====== TEXT SEGMENT ======
The meeting in Philadelphia could have been prearranged. Rush, an abolitionist, may have been interested in interviewing Durham, since abolitionists in America and abroad had agreed to distribute information about intelligent blacks as a means of changing the belief that the Negro was inferior and lacking in intelligence. In Philadelphia, Durham was introduced to Rush's family, his academic colleagues, and his friends. He became somewhat of a personality in Philadelphia. After their initial meeting Rush and Durham corresponded with each other for many years.
Chronology
- 1762
- Born in Philadelphia, Pennsylvania on May 1
- 1775
- Medical apprenticeship
- 1783
- Purchased freedom
- 1788
- Met Dr. Benjamin Rush
- 1802
- Moved to Philadelphia from New Orleans
James Durham was a courageous and a dedicated physician. During the yellow fever epidemic of the late eighteenth century, he worked long hours with the sick. During the diphtheria outbreak in the 1780s he mixed medicines to fight the disease. Apparently, his career progressed without much interruption until 1801 when city commissioners in New Orleans decided to restrict the activities of persons practicing medicine without medical degrees. According to Betty L. Plummer they wrote, "Among those prohibited from 'treating persons in the city because they are not physicians' was the free Negro[s] Derum [sic]." The commission did, however, allow him to provide care for throat ailments only. Durham apparently cooperated with the decree and worked with Dow on the patients he was not allowed to treat independently. Yet Durham was concerned about the restriction. Plummer's article on Durham's correspondence to Benjamin Rush indicates that he asked about the opportunity of earning a living in Philadelphia. On May 20, 1801 he wrote to Dr. Rush, "Sir if you think I can get a living in Philadelphia for I want to leave New Orleanes [sic] and come and live in the states." Durham eventually set up a practice in Philadelphia and continued to have a successful medical practice and career.
REFERENCES
Books
Goodell, William. American Slave Code in Theory and Practice: Its Distinctive Features Shown by Its Statutes, Judicial Decisions, and Illustrative Facts. Subdivision: Part II, Chapter VI. New York: American and Foreign Anti-Slavery Society, 1853.
Low, Augustus, and Virgil A. Clift. Encyclopedia of Black America. New York: McGraw-Hill, 1981.
Walker, Helen Edith. The Negro in the Medical Profession. Charlottesville, Va.: University of Virginia, 1949.
Periodicals
Miller, Kelly. "The Historic Background of the Negro Physician." The Journal of Negro History Vol. 1, No. 2 (1916): 99-109.
Plummer, Betty L. "Letters of James Durham to Benjamin Rush." The Journal of Negro History Vol. 65, No. 3 (Summer 1980): 261-69.
Online
All about black health. http://www.allaboutblackhealth.com/historyofblackphysicians.htm (Accessed 5 May 2005).
"First Three African American Physicians." http://ohoh.essortment.com/africanamerican_rqdo.htm (Accessed 12 May 2005).
Other
Kinney, John A. The Negro in Medicine [microform]. Tuskegee, Ala.: Tuskegee Institute Press, 1912.
======
◆ WORK TO BE COMPLETED: Reproduce the part of the James Durham text that begins at the words "Walker, Helen Edith." and stops after "5 May 2005).", without changing anything.
====== SUPPLIED INFORMATION ======
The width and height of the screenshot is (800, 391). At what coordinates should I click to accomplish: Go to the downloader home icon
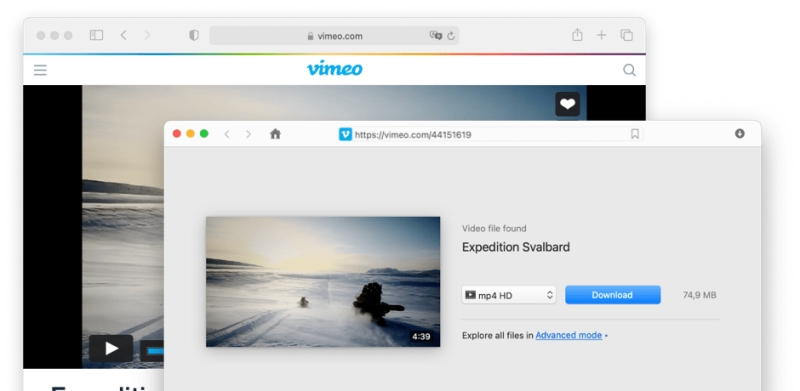pos(276,134)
======
◆ TASK ANSWER:
Walker, Helen Edith. The Negro in the Medical Profession. Charlottesville, Va.: University of Virginia, 1949.
Periodicals
Miller, Kelly. "The Historic Background of the Negro Physician." The Journal of Negro History Vol. 1, No. 2 (1916): 99-109.
Plummer, Betty L. "Letters of James Durham to Benjamin Rush." The Journal of Negro History Vol. 65, No. 3 (Summer 1980): 261-69.
Online
All about black health. http://www.allaboutblackhealth.com/historyofblackphysicians.htm (Accessed 5 May 2005).